As I write, the US unemployment rate is just shy of ten per cent, which is high enough to have commentators alarmed. In the United Kingdom, there are five million grown-ups – or ten per cent of the entire adult population – who have not done a day’s work since Tony Blair’s Labour Party came to power in 1997. Are they “unemployed”? Not exactly. For most of that period, Britain was booming. It still is, by comparison with most places, which is why the dulcet tones of Slavic languages ring out from every coffee counter. But not a lot of Cockney. It would be truer to say those five million Britons are not so much without employment as without need of employment: They exist in a world in which “work” is an increasingly foreign concept. In one-sixth of British households, not a single family member works. One-fifth of British children are raised in homes in which no adult works.

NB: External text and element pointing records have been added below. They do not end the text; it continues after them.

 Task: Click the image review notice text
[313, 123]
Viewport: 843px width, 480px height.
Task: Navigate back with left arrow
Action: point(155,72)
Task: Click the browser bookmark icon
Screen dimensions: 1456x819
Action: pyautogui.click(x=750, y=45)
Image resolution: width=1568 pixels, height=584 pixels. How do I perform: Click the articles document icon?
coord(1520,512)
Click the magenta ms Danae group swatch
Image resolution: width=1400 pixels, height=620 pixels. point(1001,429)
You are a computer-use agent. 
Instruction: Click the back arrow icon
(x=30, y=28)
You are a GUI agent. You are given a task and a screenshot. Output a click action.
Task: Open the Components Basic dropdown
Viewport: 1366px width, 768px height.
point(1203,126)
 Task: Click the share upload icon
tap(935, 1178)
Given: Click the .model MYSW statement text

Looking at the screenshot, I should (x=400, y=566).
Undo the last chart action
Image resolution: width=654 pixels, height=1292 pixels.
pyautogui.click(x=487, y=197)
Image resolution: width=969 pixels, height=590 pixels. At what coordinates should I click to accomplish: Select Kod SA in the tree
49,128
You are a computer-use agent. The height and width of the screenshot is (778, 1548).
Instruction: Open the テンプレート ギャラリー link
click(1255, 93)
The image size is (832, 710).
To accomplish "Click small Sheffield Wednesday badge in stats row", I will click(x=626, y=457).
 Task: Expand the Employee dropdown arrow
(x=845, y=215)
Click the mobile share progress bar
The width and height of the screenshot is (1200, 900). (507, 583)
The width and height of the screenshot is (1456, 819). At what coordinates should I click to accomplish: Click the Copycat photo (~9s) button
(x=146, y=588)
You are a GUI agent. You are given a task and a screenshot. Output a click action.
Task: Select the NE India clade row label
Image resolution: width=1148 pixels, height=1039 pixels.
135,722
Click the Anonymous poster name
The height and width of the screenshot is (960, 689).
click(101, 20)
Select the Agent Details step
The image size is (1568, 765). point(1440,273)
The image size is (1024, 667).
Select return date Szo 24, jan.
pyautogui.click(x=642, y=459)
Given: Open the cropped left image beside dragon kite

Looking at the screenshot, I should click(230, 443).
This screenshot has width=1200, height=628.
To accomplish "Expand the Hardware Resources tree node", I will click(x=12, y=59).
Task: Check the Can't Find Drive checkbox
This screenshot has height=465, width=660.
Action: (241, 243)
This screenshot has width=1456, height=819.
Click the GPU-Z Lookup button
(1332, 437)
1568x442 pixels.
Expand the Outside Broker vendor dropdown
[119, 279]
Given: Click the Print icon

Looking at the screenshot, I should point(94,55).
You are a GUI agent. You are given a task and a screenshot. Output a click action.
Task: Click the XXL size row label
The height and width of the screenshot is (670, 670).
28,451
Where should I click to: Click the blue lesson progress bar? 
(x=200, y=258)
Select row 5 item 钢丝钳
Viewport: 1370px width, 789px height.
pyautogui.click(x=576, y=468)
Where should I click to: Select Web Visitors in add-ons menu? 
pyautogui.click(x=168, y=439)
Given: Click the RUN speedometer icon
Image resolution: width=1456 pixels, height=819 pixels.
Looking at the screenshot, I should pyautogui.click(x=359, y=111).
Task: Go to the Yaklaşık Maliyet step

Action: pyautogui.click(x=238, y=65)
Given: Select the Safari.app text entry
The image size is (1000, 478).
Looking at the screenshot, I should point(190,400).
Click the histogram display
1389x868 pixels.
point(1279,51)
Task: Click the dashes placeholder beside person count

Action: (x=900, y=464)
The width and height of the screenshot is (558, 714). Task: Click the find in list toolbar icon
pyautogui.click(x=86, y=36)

Remember Jay Gorney and Yip Harburg’s anthem of the Great Depression? “Brother, Can You Spare A Dime?” What he really wants is the restoration of his dignity, of his self-worth:

Once I built a railroad, made it run…

Once I built a tower to the sun
Brick and rivet and lime…

Once in khaki suits, gee, we looked swell…


The bloke on the pavement demanding “Brother, can you spare a quid?” of me every afternoon can’t boast that kind of resume. Never worked on the railroad, never worked in construction, never served in the army, never frothed up a decaf caramel macchiato. Never worked, because he never had to. One day those hardworking Poles will figure it out, too. A lot of immigrants already have. Two-thirds of French imams are on the dole. In the heavily immigrant Stockholm suburb of Tensta, one-fifth of women in their late 40s collect “disability” checks. Abu Qatada, a leading al-Qaeda recruiter, had 150,000 pounds (a quarter-million bucks, give or take) in his bank account courtesy of the British taxpayer before the drolly misnamed Department for Work and Pensions decided to cut back his benefits.

I confess a sneaking admiration for Mr Qatada, who was at least using his welfare payments actively to fund the destruction of western civilization, as opposed to just undermining it through sloth and inertia. When William Beveridge laid out his blueprint for the modern British welfare state in 1942, his goal was the “abolition of want”, to be accomplished by “co-operation between the State and the individual”. In attempting to insulate the citizenry from the vicissitudes of fate, Sir William has succeeded beyond his wildest dreams: Want has been all but abolished. Today, fewer and fewer Britons and Europeans “want” to work, “want” to marry, “want” to raise children, “want” to lead a life of any purpose or dignity. “Co-operation” between the State and the individual has resulted in a huge expansion of the former and the remorseless shriveling of the latter.

For a while, The Sun used to run a Shop-A-Sponger Hotline, fingering chaps like Alan Kenyon, who quit his last job in November 1973 and has lived since then on the government’s weekly “Jobseeker’s Allowance”, notwithstanding that, as the decades roll by, he has never attempted to seek any job. He passes his days playing his taxpayer-subsidized collection of 3,000 videos and 12,000 records. “Westerns are my favorite films,” he told The Sun. “I love Clint Eastwood.” Who doesn’t? A man of action, quick on the draw. A man of inaction, quick on the drawing of benefits, can happily watch that stuff decade in, decade out.

It happens so quickly. The “abolition of want” starts with the abolition of stigma. And once you’ve done that, it’s very hard to go back, even if you wanted to, which there’s no indication Britain’s millions of non-working households wish to do. But, if, say, you happen to be the one western nation not yet fully drugged into inertia by cradle-to-grave welfarism, you might want to pause before embracing the same fate.